I want the log files should be written every 15 mins to a new log file. Below is the code.


DataStream <String> kafkaTopicData = env.addSource(new FlinkKafkaConsumer<String>("MyTopic",new SimpleStringSchema(),p));



OutputFileConfig config = OutputFileConfig

                 .builder()

                 .withPartPrefix("prefix")

                 .withPartSuffix(".ext")

                 .build();



DataStream <Tuple6 < String,String,String ,String, String ,Integer >> newStream=kafkaTopicData.map(new LogParser());



final FileSink<Tuple6<String, String, String, String, String, Integer>> sink = FileSink.forRowFormat(new Path("/flink/testlogs"),

                  new SimpleStringEncoder < Tuple6 < String,String,String ,String, String ,Integer >> ("UTF-8"))

                .withRollingPolicy(DefaultRollingPolicy.builder()

                        .withRolloverInterval(TimeUnit.MINUTES.toMillis(15))

                        .withInactivityInterval(TimeUnit.MINUTES.toMillis(5))

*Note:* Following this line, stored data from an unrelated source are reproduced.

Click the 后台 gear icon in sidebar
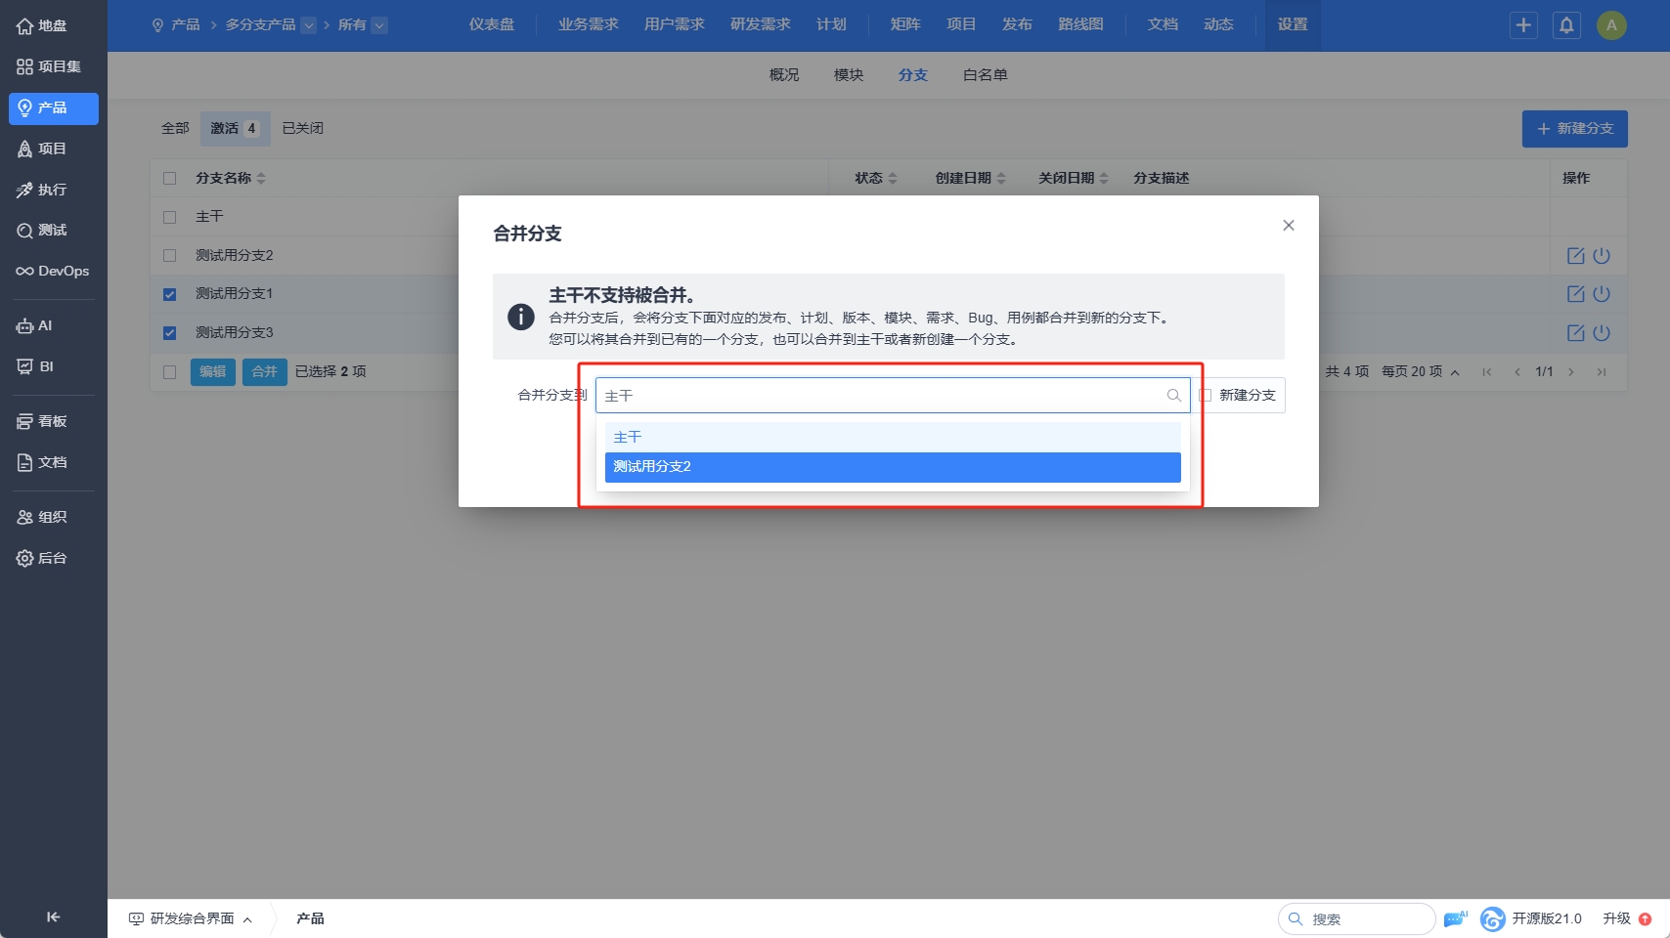 pyautogui.click(x=24, y=559)
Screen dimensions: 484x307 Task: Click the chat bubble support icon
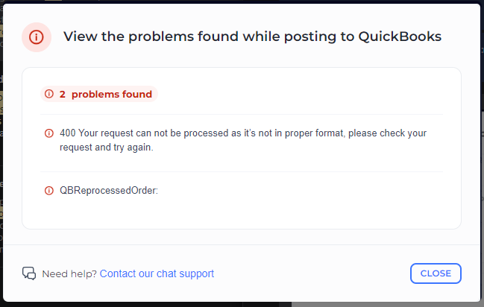coord(29,273)
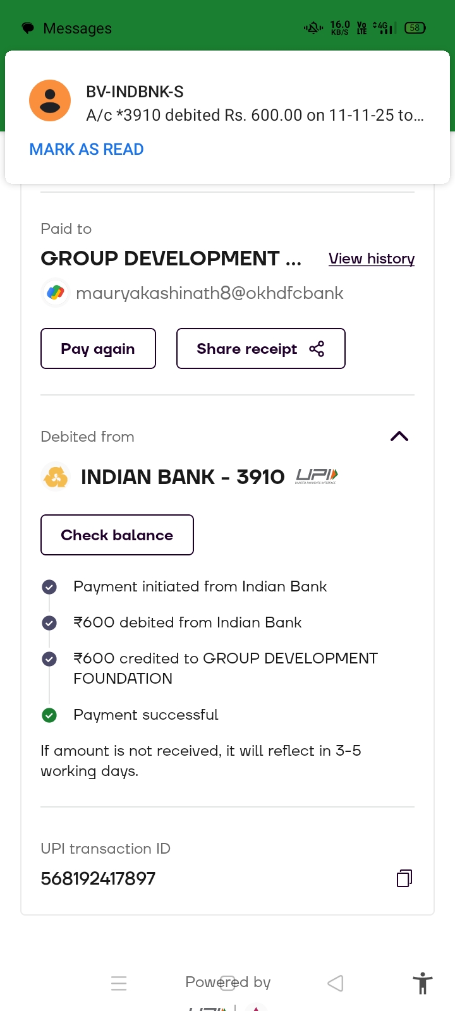Tap the accessibility figure icon
This screenshot has width=455, height=1011.
tap(422, 983)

                        .withMaxPartSize(1024 * 1024 * 1024)

                        .build())

                .withOutputFileConfig(config)

                .build();



        newStream.sinkTo(sink);



env.execute("DataReader");



LogParser returns Tuple6.





Regards,



Re: FileSink in Apache Flink not generating logs in output folder

Posted by Fabian Paul <fp...@apache.org>.
Hi Kajal,

This looks indeed strange. Are you sure that there are records sent to
the sink? You can verify it by looking at some Flink metrics of tasks
before the task if they emit something. The sink should create a part
file immediately when it receives a record and the rolling policy
should ensure that a new partfile is created after 15min.
Although the FileSink relies on checkpointing and files are only
"fully" written once a checkpoint completes. The partfiles might be
overwritten after the job fails and recovers from the previous state.

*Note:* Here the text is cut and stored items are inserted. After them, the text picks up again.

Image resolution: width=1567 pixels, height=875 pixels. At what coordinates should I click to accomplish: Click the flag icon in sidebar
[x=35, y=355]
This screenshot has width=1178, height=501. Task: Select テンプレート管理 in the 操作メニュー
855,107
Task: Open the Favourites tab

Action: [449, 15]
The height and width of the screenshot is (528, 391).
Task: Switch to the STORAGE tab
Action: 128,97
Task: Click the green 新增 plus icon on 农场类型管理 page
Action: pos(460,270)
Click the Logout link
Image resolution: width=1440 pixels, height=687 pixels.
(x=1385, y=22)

I cced the @user because I think this question is more suitable for
this mailing list.

Best,
Fabian

On Wed, Dec 8, 2021 at 3:53 PM Dhingra, Kajal
<Ka...@ncr.com.invalid> wrote:
>
> I am new to Flink and doing a POC on it and using it to read data from kafka topic and to store it in files on server. I am using FileSink to store files, it creates the directory structure date and time wise but no logs files are getting created.
>
> When i run the program it creates directory structure as below but log files are not getting stored here.
>
>
> /flink/testlogs/2021-12-08--07
>
> /flink/testlogs/2021-12-08--06
>
> I want the log files should be written every 15 mins to a new log file. Below is the code.
>
>
> DataStream <String> kafkaTopicData = env.addSource(new FlinkKafkaConsumer<String>("MyTopic",new SimpleStringSchema(),p));
>
>
>
> OutputFileConfig config = OutputFileConfig
>
>                  .builder()
>
>                  .withPartPrefix("prefix")
>
>                  .withPartSuffix(".ext")
>
>                  .build();
>
>
>
> DataStream <Tuple6 < String,String,String ,String, String ,Integer >> newStream=kafkaTopicData.map(new LogParser());
>
>
>
> final FileSink<Tuple6<String, String, String, String, String, Integer>> sink = FileSink.forRowFormat(new Path("/flink/testlogs"),
>
>                   new SimpleStringEncoder < Tuple6 < String,String,String ,String, String ,Integer >> ("UTF-8"))
>
>                 .withRollingPolicy(DefaultRollingPolicy.builder()
>
>                         .withRolloverInterval(TimeUnit.MINUTES.toMillis(15))
>
>                         .withInactivityInterval(TimeUnit.MINUTES.toMillis(5))
>
>                         .withMaxPartSize(1024 * 1024 * 1024)
>
>                         .build())
>
>                 .withOutputFileConfig(config)
>
>                 .build();
>
>
>
>         newStream.sinkTo(sink);
>
>
>
> env.execute("DataReader");
>
>
>
> LogParser returns Tuple6.
>
>
>
>
>
> Regards,
>
>